Nous voila, Lafayette



            We were refugees from the annual war that the summer sun wages on the Big Valley.  In a summer when park rangers asked visitors to stop frying eggs on the roads in Death Valley because they were tired of cleaning up after them, we pulled sleeping bags, air mattresses and tents from the stifling rafters of our garage and stuffed them in our trunk.  We pulled out of the driveway with the air conditioning blasting and dared not crack the windows to check the outside temperature until after Doughnut Nation in Los Banos, after the climb past the San Luis Reservoir, and after the first grove of eucalyptus trees on Highway 101.  When the boys were little we called the Dinosaur Trees, suggesting that T-Rexes and Triceratops were hidden in them.
            After a do-or-die left turn in front of a Mississippi of traffic that were for some reason heading to that war zone, we followed my brother’s road from pavement, to old pavement, to cracked pavement, to dirt, to the point where I once heard the GPS lady say, “You are no longer on a known road.”  We had arrived.  If Dad were still around he might have said, “Lafayette, we are here,” as he did now and again after a long drive or hike.  Or once anyway.
            We set up the tents in headlights an under a foggy moon.  Paradise.  We slept to the sultry sounds of yipping coyotes and flapping tent…flaps. 
            The following day more and more friends and family arrived with their sleeping bags, their tents, and their food.  We ate in the shade of an oak at my brother’s home, formally of goats and currently of chickens and bees.

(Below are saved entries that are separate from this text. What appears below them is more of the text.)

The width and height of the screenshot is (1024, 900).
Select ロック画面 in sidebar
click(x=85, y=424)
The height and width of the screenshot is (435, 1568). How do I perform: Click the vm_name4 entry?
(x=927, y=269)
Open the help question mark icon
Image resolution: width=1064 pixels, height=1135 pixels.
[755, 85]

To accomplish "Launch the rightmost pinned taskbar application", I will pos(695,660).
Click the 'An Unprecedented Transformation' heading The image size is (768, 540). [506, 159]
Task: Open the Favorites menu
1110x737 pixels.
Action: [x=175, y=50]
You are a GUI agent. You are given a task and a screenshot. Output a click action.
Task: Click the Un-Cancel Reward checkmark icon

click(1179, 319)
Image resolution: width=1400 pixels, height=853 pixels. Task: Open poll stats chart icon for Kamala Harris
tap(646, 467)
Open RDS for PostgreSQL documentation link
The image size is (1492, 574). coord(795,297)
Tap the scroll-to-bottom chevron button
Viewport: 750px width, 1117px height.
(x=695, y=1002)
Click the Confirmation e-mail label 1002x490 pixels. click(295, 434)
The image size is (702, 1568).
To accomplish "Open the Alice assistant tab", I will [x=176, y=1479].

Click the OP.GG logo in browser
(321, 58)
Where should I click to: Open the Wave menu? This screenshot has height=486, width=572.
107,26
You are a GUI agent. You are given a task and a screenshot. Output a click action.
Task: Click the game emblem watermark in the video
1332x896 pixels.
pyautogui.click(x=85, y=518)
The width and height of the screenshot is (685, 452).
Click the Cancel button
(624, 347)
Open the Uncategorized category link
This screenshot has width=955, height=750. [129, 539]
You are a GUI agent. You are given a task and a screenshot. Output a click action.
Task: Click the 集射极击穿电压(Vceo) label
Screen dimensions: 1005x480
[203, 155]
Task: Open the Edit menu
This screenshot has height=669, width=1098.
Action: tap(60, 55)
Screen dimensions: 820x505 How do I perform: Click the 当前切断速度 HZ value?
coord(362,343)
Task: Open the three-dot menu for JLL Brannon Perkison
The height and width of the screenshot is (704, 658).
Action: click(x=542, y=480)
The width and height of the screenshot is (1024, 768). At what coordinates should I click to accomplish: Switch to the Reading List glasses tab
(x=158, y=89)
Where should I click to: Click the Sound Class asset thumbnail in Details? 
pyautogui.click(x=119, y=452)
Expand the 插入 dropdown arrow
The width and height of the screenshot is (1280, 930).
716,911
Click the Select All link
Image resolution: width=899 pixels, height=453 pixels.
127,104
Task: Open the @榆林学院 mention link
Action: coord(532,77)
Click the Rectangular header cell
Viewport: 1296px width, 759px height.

Ribs, pinwheel sandwiches, grapes, strawberries, salsa, potato salad, and drinks.
            Dominoes were spread across the table and later replaced by a family 60’s table game called Rack-O.  Rack-O is simple; get dealt 10 numbered cards and put them in ascending order.  When someone asked if it’s a number game or a word game, I’d reply, “It’s a filing game.”  Soon it got cutthroat.
            Wine was opened, beer was opened, and labels were studied.  One invited us to visit the brewery of a Hawaiian beer, located in Oregon and another informed us that Gulden Draak Ale contained caramel. 
            After the food was served and eaten, and after several rounds of table games, a forgotten box of fried chicken was discovered.  It disappeared before rumor of it spread to everyone.  Some missed out.
            My brother’s home in Prunedale is a haven from the bitter heat of Fresno.  Each year when they have the Cooldown, we wonder why we live in Fresno still.  Over the next few months I’ll contemplate it, like I always do after visits to the coast.  At some point I’ll accept it or forget it.  Then next summer will roll around.  PG&E bills will skyrocket, record consecutive 100+ days will be recorded, and for the 20th  time I’m told, we will pack our car and drive up that road that the GPS lady is unaware of and sleep in the cool darkness of the ancient sand dunes above Monterey. 
            Lafayette, we’ll be there.

3 comments:

  1. It is a little bit of heaven on earth - the weather, the food but mostly the family and friends.